There are fundamentally two kinds of trust needed in Web 3: “Programmed Trust” ensured by consensus and “Cryptographic Trust” ensured by ZK. In this article, we will describe how these two pieces play a role and how the scaling of each will unlock a new era ready for mass adoption.
Industry’s trust in the consensus mechanism has laid a solid foundation for all development on top of blockchain. Without the networks of decentralized nodes obliged to consensus mechanisms ensuring that the networks will always be responsive and sufficiently secure, no dApps will ever be built in the first place.
In the case of PoS, computing parties interested in participating in the network will need to stake tokens into smart contracts, a type of programmed execution run by the validators, to ensure there will be no misbehavior, or else slashing happens and the staked token will be gone. In short, the economic value of the staked token restrains the validating participants from misbehavior.
With staking programmed into smart contracts, developers are then assured that Ethereum is a safe world to construct things on top of. Such “Programmed Trust” has functioned like a booster, fueling the developers to build with confidence, bootstrapping PoS networks like Ethereum to expand its ecosystem ferociously and ultimately reaching functionality escape velocity.
However, as essential as “Programmed Trust” is to a network, it is by far the hardest thing to obtain as it demands intense capital allocation (staking), and a tremendous amount of decentralized nodes willing to and capable of participating in the network. For example, Ethereum currently has close to a million validators. As a result, we have mainly seen Ethereum acting as the only center of consensus that is deemed sufficiently secure and decentralized. Furthermore, the difficulty in establishing such “Programmed Trust” hinders innovations since building dApps on top of Ethereum alone significantly limits the flexibility and capability of dApps.

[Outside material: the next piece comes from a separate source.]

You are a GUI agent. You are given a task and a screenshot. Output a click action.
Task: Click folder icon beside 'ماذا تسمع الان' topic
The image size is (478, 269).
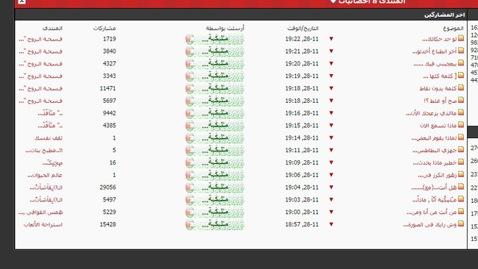pyautogui.click(x=461, y=125)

To tackle this problem, EigenLayer has created a shared consensus layer to allow any network in need of its own distributed validators to leverage EigenLayer’s pooled security (aggregated by ETH stakers restaking ETH or LST to EigenLayer) to gain enough decentralized nodes with staked economic value to bootstrap network security. Put simply, networks can now “borrow” validators from Ethereum, on demand, to gain consensus integrity so that the service provided by such networks can be trusted and leveraged upon launch. By abstracting the need to build “Programmed Trust”, EigenLayer allows developers to consume trust and revolutionizes how networks build and bootstrap in the early stage, significantly lowering the cost of innovation, as well as the entry barrier.1
With EigenLayer, the number of innovations/networks is expected to grow exponentially. As “Programmed Trust” becomes widely commoditized, more networks can now bootstrap consensus in the very beginning to provide services to the masses. However, though consensus integrity is guaranteed, the performance of the network with “borrowed” nodes is not, since performance was never part of the package.
Sure, there will be sufficient staking (restaked from ETH stakers) and sufficient nodes (ETH validators and more), making the network secure and decentralized, but there still is the scalability issue. I am sure we are all familiar with the blockchain trilemma and understand the tradeoff here between scalability, security, and decentralization. Maximum decentralization demands a great number of validators vetting each and every transaction, increasing both censorship resistance and sadly, block generation time.
Thus, we believe the commoditization of “Programmed Trust”, on one hand, will certainly drive the emergence of innovative networks by granting sufficient security and decentralization as a service. On the other hand, it will also open up an entire market of new networks that will demand “Cryptographic Trust”, or in other words, ZK, to increase network processing throughput without compromising security.
More specifically, ZK executes off-chain complex functionalities that could require multiple smart contracts to fulfill, and then have network nodes execute only a single settlement contract based on the result and proof committed on-chain. Via this approach, ZK drastically compresses the computation needed from network nodes, granting networks the “Cryptographic Trust” to ensure a sufficient level of scalability in a trustless manner.
Besides scaling the network by reducing computation load, ZK also helps networks to be as decentralized as possible to capture more value. To clarify, let us make a distinction between the execution obligations of 1) network validators for running the blockchain, and 2) third party computing nodes for arbitrary executions.
For network validators, we believe these nodes should maximize their value in assuring the consensus of the network by being both the DA layer and the settlement layer. Using Ethereum as an example, the nodes of Ethereum have been increasing their value-add per validation by conducting mainly verification of settlements, rather than verification of transactions. In other words, with the same cost spent in one validation, Ethereum nodes add more value to Ethereum by settling.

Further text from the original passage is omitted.